Once place where that’s not true is for POSIX IPv6 sockets. IETF informational
RFC 3493 has the details, but the general gist is that, to make
it easy to add IPv6 support to previously IPv4-only applications, IPv6 TCP and
UDP sockets would support sending and receiving traffic to and from IPv4 hosts.
That is, they would support dual-stack operation (unless explicitly disabled).
By using the IPv4-mapped IPv6 subnet to represent IPv4 addresses as IPv6
addresses for the purposes of calls like bind, connect and recvfrom, UDPv6
and TCPv6 sockets can be used to transparently communicate with IPv4 hosts.
To support the POSIX semantics in Netstack3 without duplicating our IP-generic
socket implementation code, we represented the decision of whether a given pair
(IP version, transport protocol) was capable of sending and receiving IP
packets for the other IP stack by defining a trait method that returned an
instance of the type enum MaybeDualStack. Netstack3’s docs
describe the implementation in more detail.

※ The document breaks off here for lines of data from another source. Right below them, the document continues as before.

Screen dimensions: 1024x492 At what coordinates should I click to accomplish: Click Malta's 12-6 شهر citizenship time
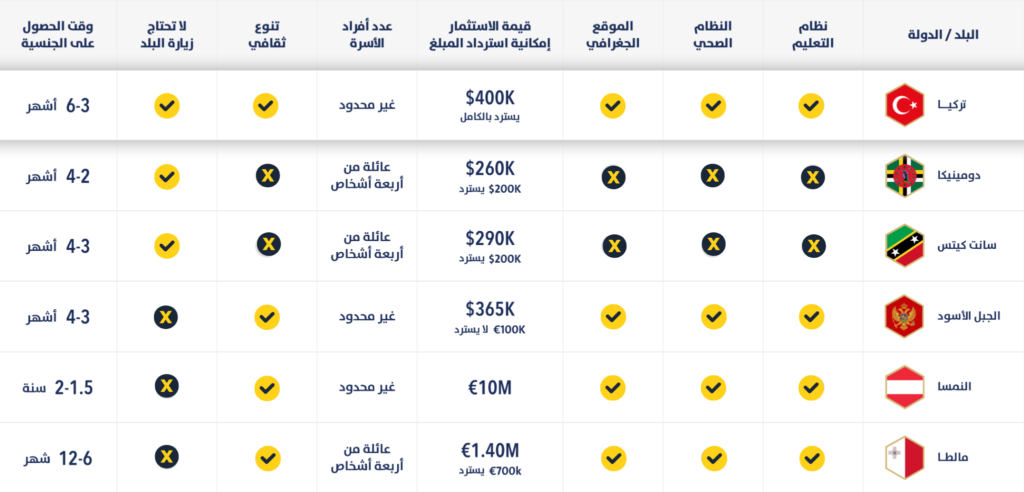tap(59, 459)
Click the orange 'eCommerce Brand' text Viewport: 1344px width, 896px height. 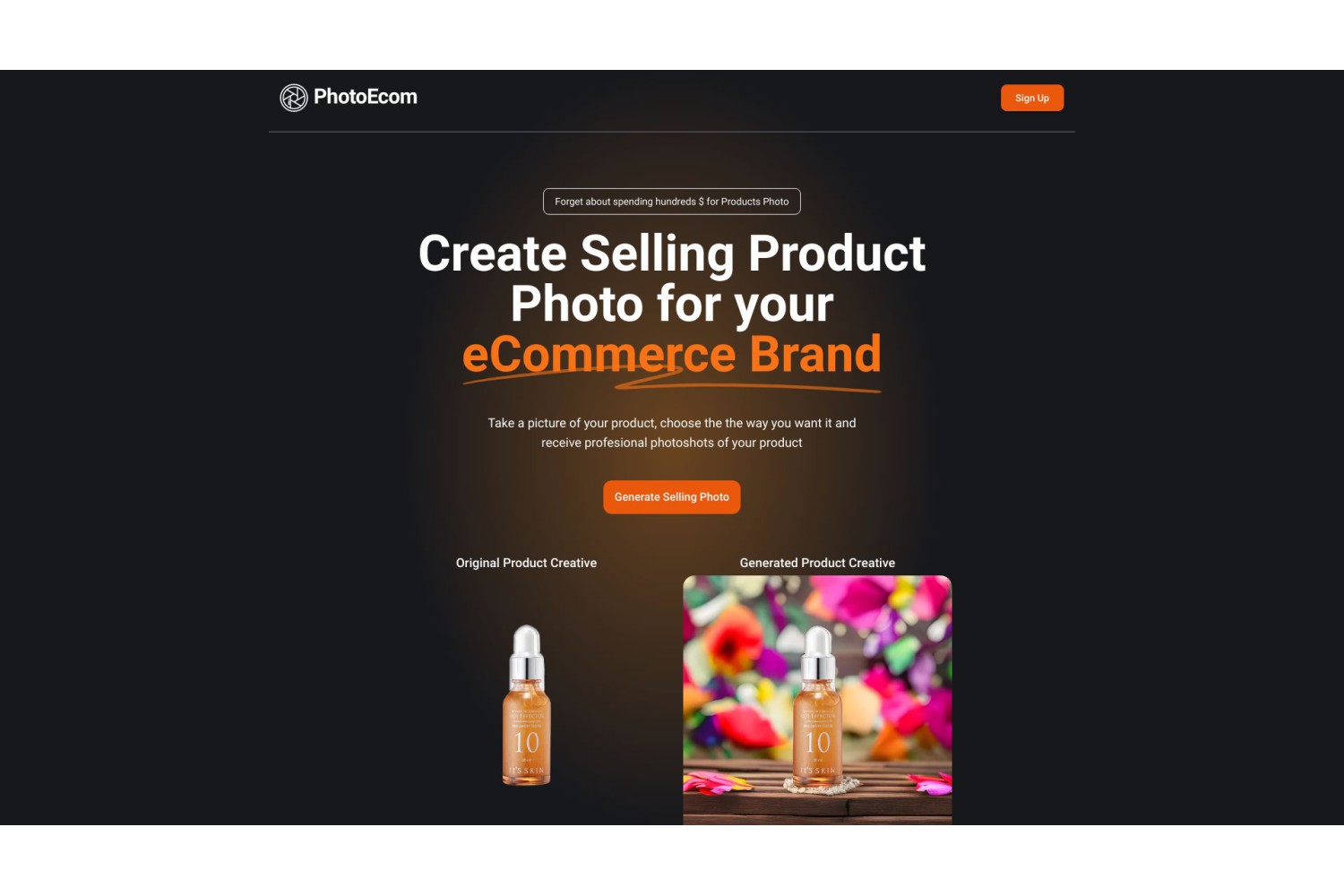pyautogui.click(x=672, y=354)
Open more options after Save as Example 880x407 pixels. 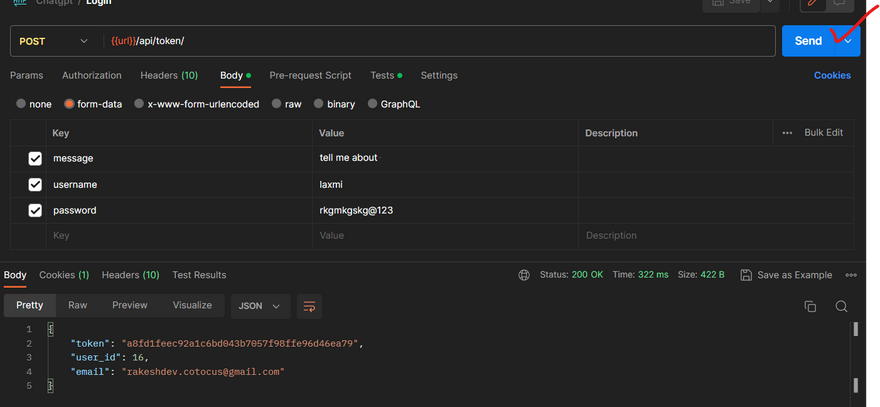point(851,275)
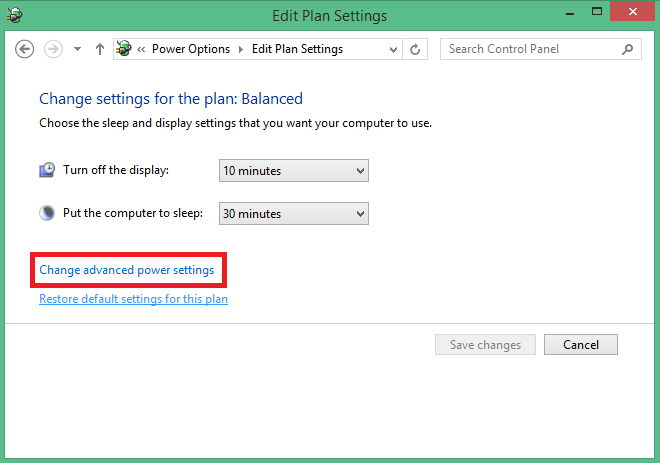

The body of the listen_inner function (which
implements POSIX bind for UDP sockets) matches on the result of
sync_ctx.dual_stack_context() to help decide whether to insert the socket into
the map for receiving packets only for the “current” IP version, for the “other”
IP version, or for both versions. Even though only UDPv6 sockets can be
dual-stack capable, keeping the code generic reduces duplication for the “bind
in current stack” path.
Conclusions
Modeling behavioral differences via control flow can be a useful technique for reducing code duplication. It does require adding additional helper traits and types, but the tradeoff can be worthwhile if there are many usages of the control flow methods, as there are for Netstack3’s multiple socket operations.
In addition, trait implementations on uninstantiable types let us safely name types that satisfy required bounds while leveraging the type system to avoid run-time panic opportunities. The Rust compiler knows about these types and can leverage the fact that they are unconstructable when performing optimization.